Com o fim da guerra civil americana e a retomada da produção no país, contudo, os preços despencaram na Bolsa de Algodão de Manchester, no Reino Unido, e a produção entrou em declínio.

Gravura da Bolsa de Valores do Algodão em Manchester, no Reino Unido, em 1835

A queda nos preços do algodão, regulados por Manchester, na Inglaterra, tinha mergulhado o nordeste em crise econômica | Foto: Getty

Mitigar os efeitos da recessão no nordeste não estava entre as prioridades do governo central, que concentrava seus investimentos nas províncias mais próximas da capital do Império.

Mesmo depois que a Grande Seca irrompeu, a região continuou em segundo plano.

Não houve urgência para articulação de socorro, fosse financeiro ou material. O Rio de Janeiro demorou a acreditar que havia um problema — e a disputa política entre o Partido Conservador, que estava no poder, e o Partido Liberal contribuiu nesse sentido.

Em um discurso na Câmara dos Representantes no início de 1877, o escritor José de Alencar, então deputado conservador, acusou a oposição de fazer uso político da climatologia e afirmou que as chuvas deveriam voltar a cair na região em pouco tempo.
● ● ● ●
INSTRUÇÕES> Copie sem alterações, do trecho sobre a Grande Seca, a parte que começa em "Mesmo depois que" e termina em "em pouco tempo.".

DADOS DE ORIGEM>
● ● ● ●
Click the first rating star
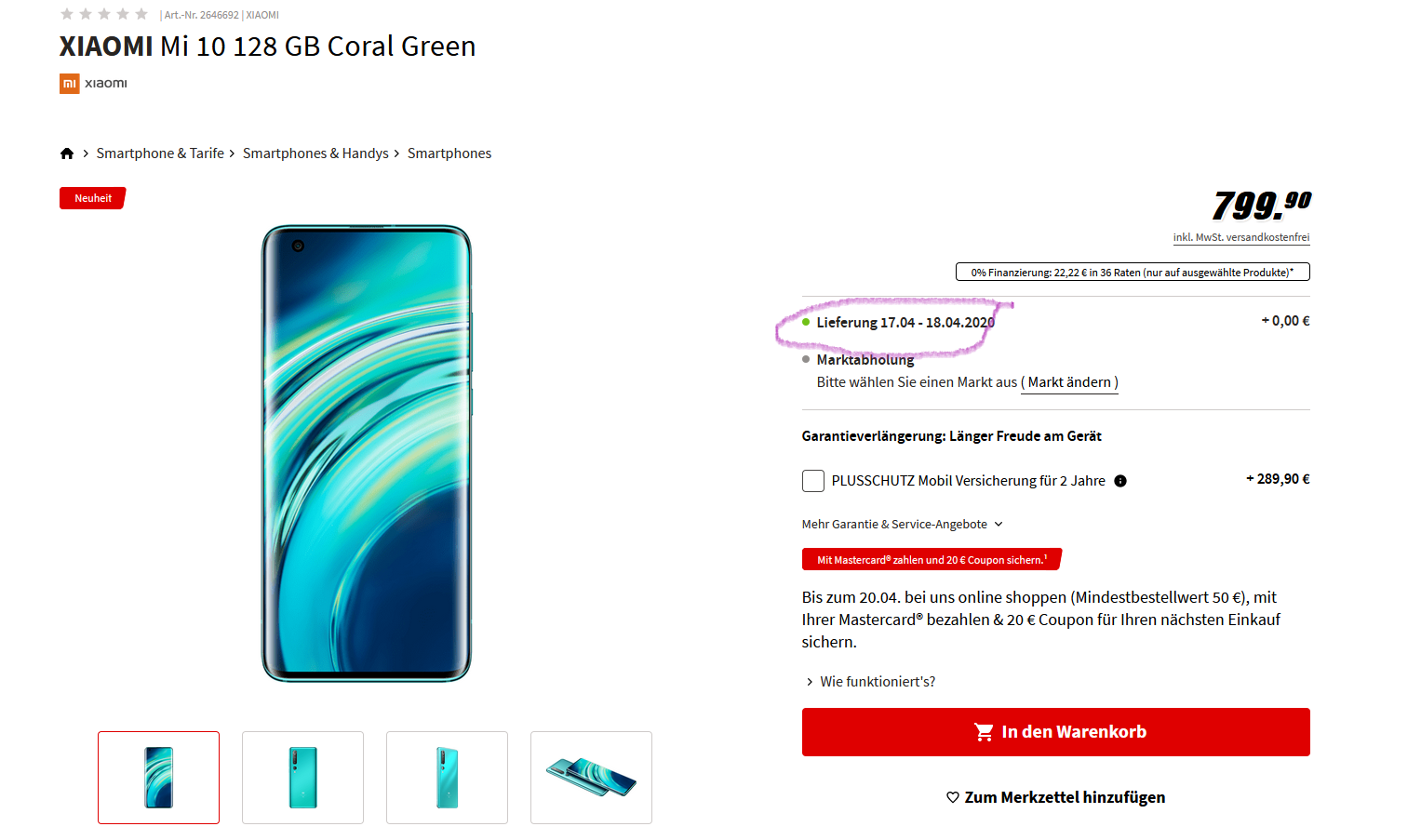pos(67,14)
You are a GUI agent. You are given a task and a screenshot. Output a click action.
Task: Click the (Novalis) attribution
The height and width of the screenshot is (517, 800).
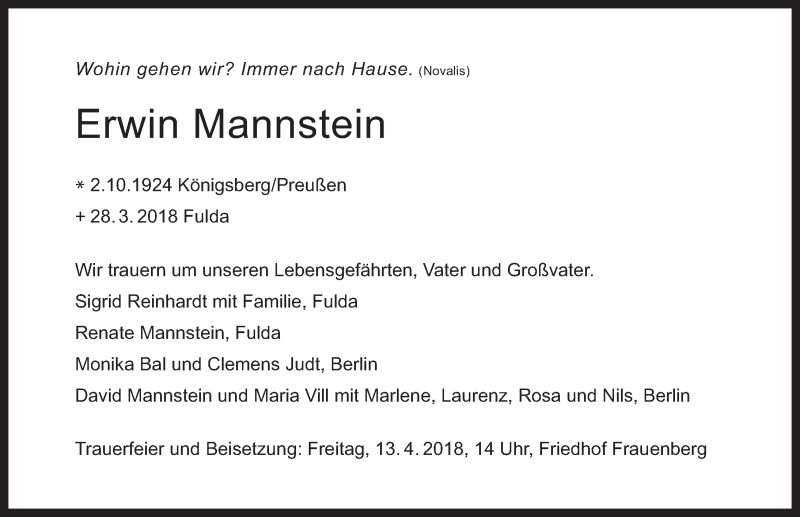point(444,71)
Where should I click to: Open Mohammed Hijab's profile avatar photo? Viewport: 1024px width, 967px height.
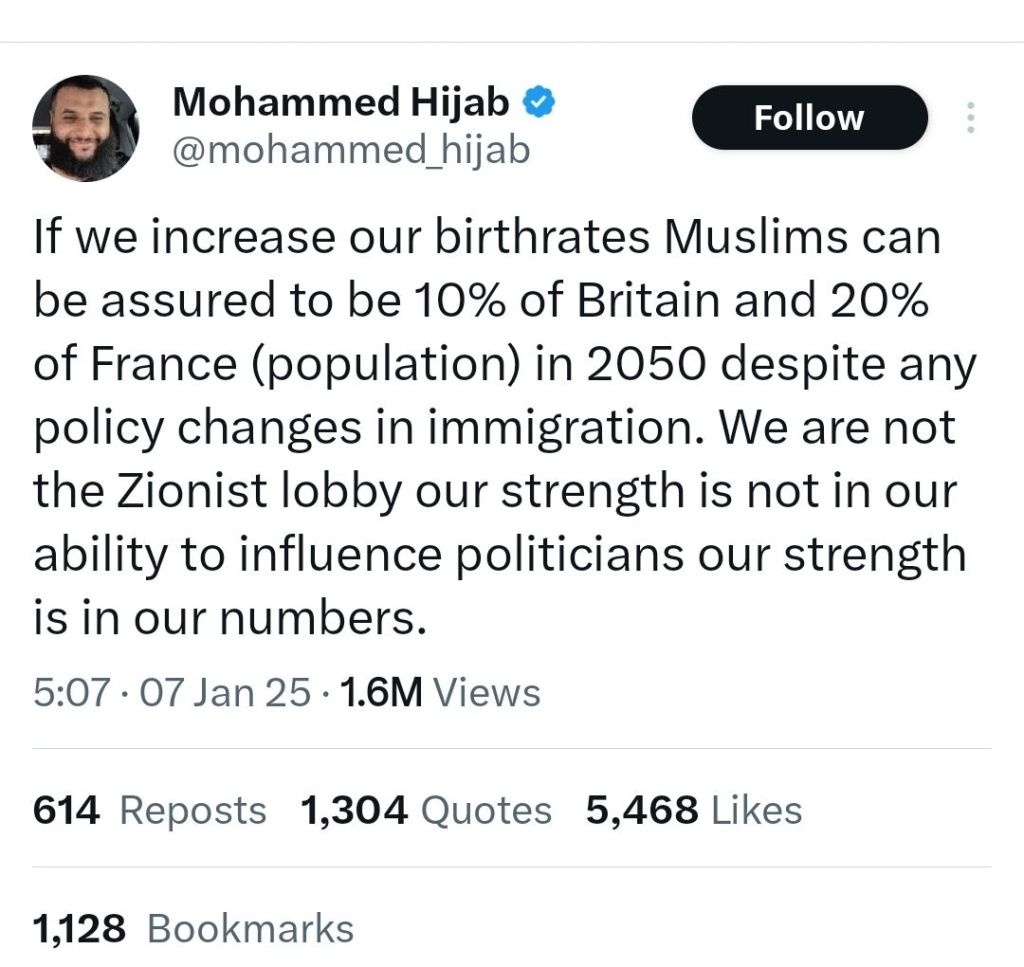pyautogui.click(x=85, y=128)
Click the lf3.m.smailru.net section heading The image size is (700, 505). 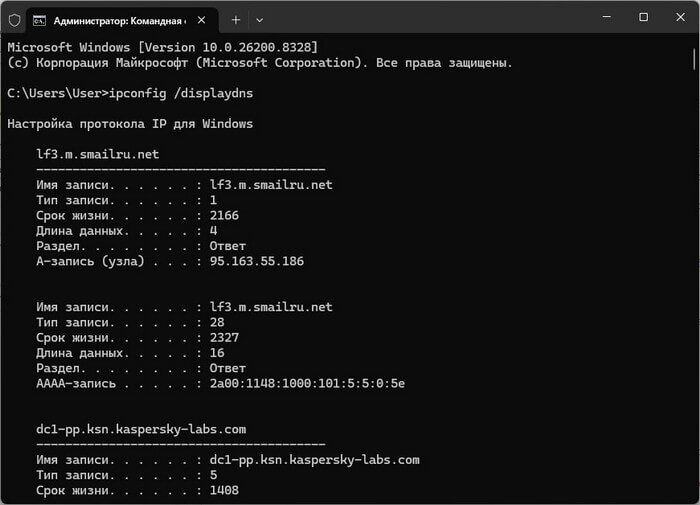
● ● ● ●
RESULTADO DO EXERCÍCIO>
Mesmo depois que a Grande Seca irrompeu, a região continuou em segundo plano.

Não houve urgência para articulação de socorro, fosse financeiro ou material. O Rio de Janeiro demorou a acreditar que havia um problema — e a disputa política entre o Partido Conservador, que estava no poder, e o Partido Liberal contribuiu nesse sentido.

Em um discurso na Câmara dos Representantes no início de 1877, o escritor José de Alencar, então deputado conservador, acusou a oposição de fazer uso político da climatologia e afirmou que as chuvas deveriam voltar a cair na região em pouco tempo.